But its aging CPU and memory mean that HP1 has pretty much hit a performance wall, which Geekbench-64 reports as follows:
The Hackintosh HP1 today.
A few moments of noodling disclosed that HP1′s stock speed can be approximately doubled for a very modest net outlay of some $125 making, tra-la, its successor, the HP100. How does this magic work?
First, the previous generation Gigabyte EP45-UD3P motherboard, a hacker’s favorite, must give way to Gigabyte’s latest Z68X-UD3H-B3 – $160 which also adds HDMI and DisplayPort sockets. (If you do not propose using the integrated graphics GPU on the i5/i7 ‘K’ CPUs preferring a discrete, properly cooled GPU card – then the P67X-UD3-B3 motherboard at $135 is otherwise identical, deleting HDMI and DisplayPort sockets but sporting no fewer than 14 USB sockets compared to a mere 12 for the Z68, and the circuit board is blue, not black!) The 8gB poky 800 DDR2 RAM will be replaced with no fewer than 16gB of Corsair 1600 DDR3 – $95 and twice the speed and capacity of the current RAM. And finally the hot running Core2Quad CPU will cede pride of place to Intel’s latest cool-as-a-cucumber i5-2500K at $220. That makes an outlay of $480. Everything else – the superb Nvidia GT9800+ GPU, the drives, displays, power supply, case, and fans/cooler stay as is. The power needs of the latest CPU are substantially lower than those of the Core2Quad, so no power supply upgrade is needed and the GPU runs as fast in terms of video framing rate as Nvidia’s latest GT430. I know, having measured both.
You can download the manual for the Z68X-UD3H-B3 motherboard by clicking below:
Click to download the Gigabyte Z68 motherboard manual.
The old motherboard, Core2Quad and memory command high prices on the used market. The mobo is a hacker’s classic, the Core2Quad still sells new from Intel, albeit for 50% more than when I bought it, and the memory is not that dated and matches the mobo’s specs. I should net $350 for that lot after the usual eBay frauds/fees/defalcations.
========================
Work request 1:
In the Hackintosh upgrade article, which CPU takes the place of the Core2Quad, and what does it cost?
Work request 2:
According to the Hackintosh upgrade article, why does the power supply not need to be upgraded?
Work request 3:
Continue the Hackintosh upgrade article from its final sentence.
========================
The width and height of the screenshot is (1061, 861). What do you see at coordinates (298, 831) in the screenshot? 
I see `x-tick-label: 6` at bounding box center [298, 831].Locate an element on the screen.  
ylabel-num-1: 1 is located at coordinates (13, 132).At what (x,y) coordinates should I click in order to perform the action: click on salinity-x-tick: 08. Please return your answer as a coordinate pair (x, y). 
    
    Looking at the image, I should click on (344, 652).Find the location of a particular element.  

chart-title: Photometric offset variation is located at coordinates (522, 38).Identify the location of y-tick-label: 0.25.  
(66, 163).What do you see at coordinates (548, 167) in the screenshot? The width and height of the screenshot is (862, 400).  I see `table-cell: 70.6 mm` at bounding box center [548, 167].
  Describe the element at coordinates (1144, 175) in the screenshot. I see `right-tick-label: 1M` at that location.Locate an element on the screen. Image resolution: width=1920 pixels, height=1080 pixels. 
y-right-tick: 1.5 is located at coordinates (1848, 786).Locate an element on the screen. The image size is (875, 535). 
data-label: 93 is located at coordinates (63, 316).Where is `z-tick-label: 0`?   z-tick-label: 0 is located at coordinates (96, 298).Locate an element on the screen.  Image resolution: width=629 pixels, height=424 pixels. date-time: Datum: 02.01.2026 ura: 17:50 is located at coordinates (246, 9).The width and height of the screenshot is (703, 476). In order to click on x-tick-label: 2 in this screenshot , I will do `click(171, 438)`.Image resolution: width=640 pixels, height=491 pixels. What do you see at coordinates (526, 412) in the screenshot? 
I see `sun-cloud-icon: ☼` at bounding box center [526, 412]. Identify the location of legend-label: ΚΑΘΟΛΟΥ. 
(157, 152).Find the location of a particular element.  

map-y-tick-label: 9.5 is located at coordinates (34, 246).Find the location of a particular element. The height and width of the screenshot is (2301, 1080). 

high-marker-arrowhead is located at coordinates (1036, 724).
========================
Response 1:
Intel's i5-2500K, at $220.

Response 2:
The new i5-2500K CPU needs substantially less power than the Core2Quad it replaces, so the existing power supply is enough.

Response 3:
So stay tuned as HP100 takes shape; meanwhile HP10, my Core i3 backup Hackster, burbles along comfortably as proof of concept and runs 30F cooler than HP1. HP10 has a Gigabyte H67M-D2-B3 mobo, 8gB of 1333mHz Corsair RAM, two DVI displays, the i3 CPU and the excellent Nvidia GT430 GPU, all of this delivering performance 10% faster than HP1 in stock form with a Geekbench-64 score of 7,098.
A few words on CPUs and mobos:
Intel’s latest range of Core ix CPUs comes in three speeds:
- Core i3 – 3.1gHz, cannot be overclocked. This is a dual core CPU.
- Core i5 – 3.3gHz, with the ‘K’ model permitting overclocking to 3.6gHz without voiding the warranty. This is a four core CPU.
- Core i7 – 3.4gHz. This is a four core CPU with multithreading, which speeds video processing.
All those CPUs share the same 1155 socket and are plug-and-play replacements for one another, at prices of $125, $220 and $320, the ‘K’ variants of the last two commanding a $10 premium.
Gigabyte is the hacker’s board of choice and they make three ranges with 1155 sockets.
- H67 – no overclocking, no onboard GPU support.
- P67 – no onboard GPU support, overclocking support
- Z68 – onboard GPU support, oveclocking support.
- The ‘UD’ designator in the model number designates ‘heavy duty’ – a thicker PCB to support heavy coolers.
- All other of their many variations addresses availability of differing sockets for peripherals.
- ‘onboard GPU’ refers to the integrated GPU included in the i3/i5/i7 CPUs. A separate GPU card blows this capability away for fast video rendering.